FAIR Health commissioned independent analytics on the site and found that 56% of users were female, that more than half were 44 years or younger, and that the site was heavily used for out-of-network services; 29% denoted their insurance status as out-of-network, compared with 25% in-network, 30% unsure, and 14% uninsured.
We examined the use of the website by combining 3 sets of data. FAIR Health also provided us with information on the utilization of the original website from January 1, 2016, to September 11, 2017, and the enhanced, redesigned website from September 12, 2017, to August 9, 2018. Searches for the procedures included in the list of 104 procedures included in the randomization represented just under 15% of the total searches. Finally, we licensed and studied an extract of the FAIR Health claims database for New York State for the time period from January 1, 2016, through June 30, 2019, of the 104 codes for which information on provider-level billed charges, limited patient information (gender, age band), and claims information (insurer identifier, product, line of business, in-network status) was available in either all or some geozips. We used the claims data for 2016, which represents a full calendar year prior to the launch of the price transparency tool, to construct information about the use of each procedure and market characteristics of each of the 31 geozips in New York State. These claims data represent claims from plans that cover 90% of the commercially insured population of New York State and include claims from Medicare Advantage and managed Medicaid plans. The line-level claims data include information on the National Provider Identifier of the billing provider, Current Procedural Terminology (CPT)/Healthcare Common Procedure Coding System (HCPCS) code billed, billed charge amount, number of units billed, insurance line of business, type of insurance product, date of service, and deidentified basic patient demographic information.

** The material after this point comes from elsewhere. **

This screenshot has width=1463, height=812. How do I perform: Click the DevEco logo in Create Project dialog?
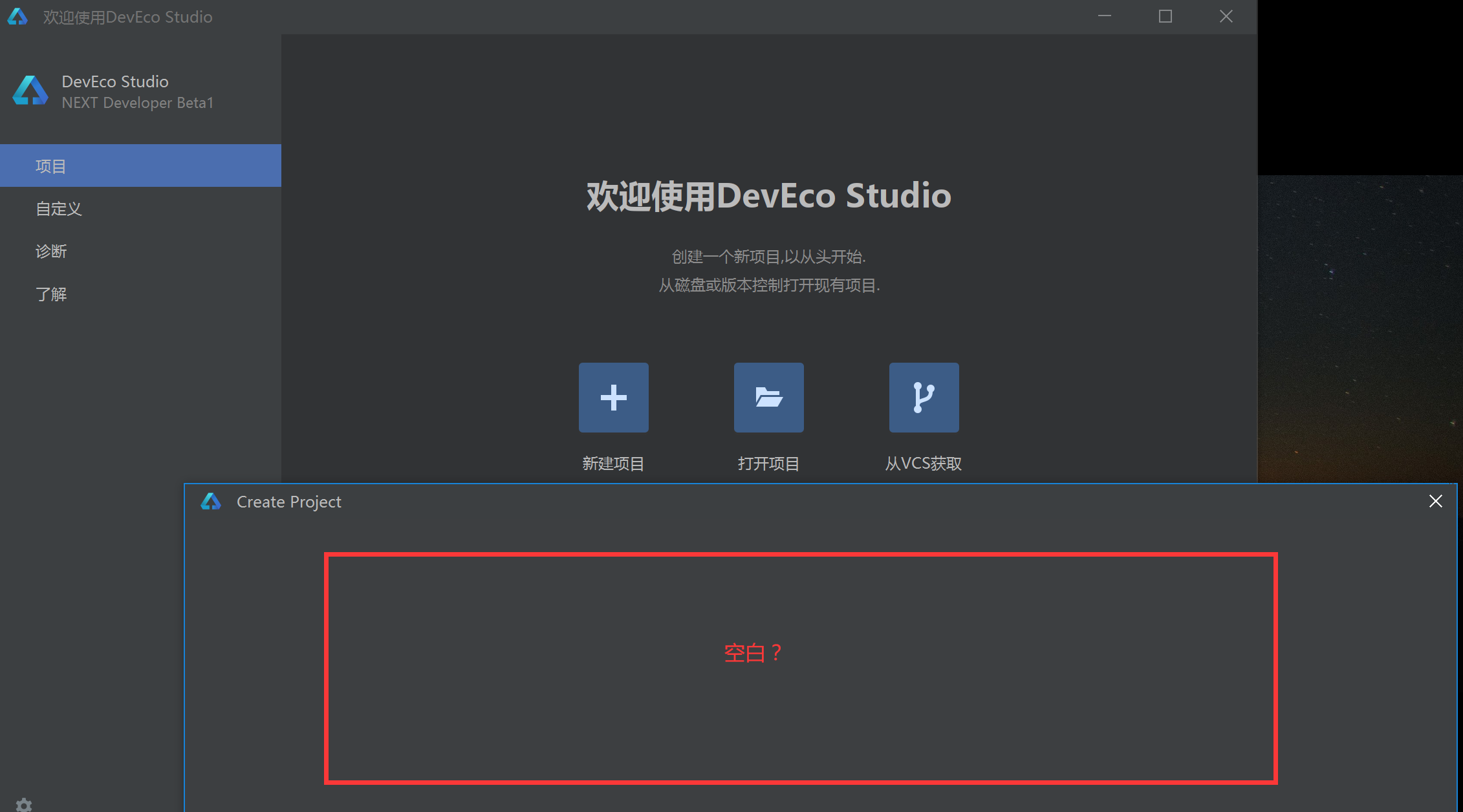tap(211, 502)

Consumer shopping behavior. An important goal for price transparency tools is to harness consumer shopping to drive price containment. This strategy focuses on the use of tools to guide shopping behavior and is likely to be most effective for shoppable services. Prior research has classified health services as shoppable if they are defined as commoditized (ie, the services are not differentiated between providers, such as laboratory and imaging services) and nonemergent. This kind of shopping behavior may also be enhanced if consumers have access to data on episodes of treatment rather than individual procedures.29 We examined the codes searched on the NYHOST site to see whether actual shopping behavior corresponded to prior conjectures about what services are or are not shoppable.30,31
We categorized the most commonly searched codes and assessed whether certain characteristics defined the services searched. Within the medical category, we classified the CPT/HCPCS codes based on a combination of the CPT code ranges defined by the American Medical Association and the Clinical Classifications Software developed by the Agency for Healthcare Research and Quality.
Of the searches, the majority were for medical services. Dental services, however, accounted for 22% of all searches. This may reflect the much lower prevalence of dental insurance than of medical insurance. According to the American Dental Association, approximately 1 in 3 adults had no form of dental benefits coverage as of 2015.32 In comparison, the percentage of individuals with health insurance coverage was 92% in 2019.33 The types of medical services searched did not change meaningfully in the periods before and after the launch of NYHOST. Of the services searched, after the launch of NYHOST, surgeries accounted for the largest share of procedures: orthopedic procedures, including hip and knee replacement, back surgery, and fractures (14.4%); gastrointestinal procedures, including colonoscopy and endoscopy (5.3%); dermatology procedures (6.5%); cardiovascular procedures (1.5%); and other surgeries (8.7%). Other commonly searched categories were evaluation and management services (7.3%), radiology and imaging services (4.7%), and psychiatry and psychotherapy services (5.8%). Searches also included medicine codes (6.3%), laboratory services (3.2%), physical therapy services (3.2%), and codes for medical equipment and supplies (1.4%). Despite the option to search for an episode of care, searches for episode-of-care codes accounted for only 2.23% of all searches after the launch of NYHOST. Commonly searched episodes of care were evaluative services (evaluation and management codes) (0.5%), maternity care (0.4%), orthopedic procedures (0.3%), and colonoscopy/endoscopy (0.3%) (Table 130).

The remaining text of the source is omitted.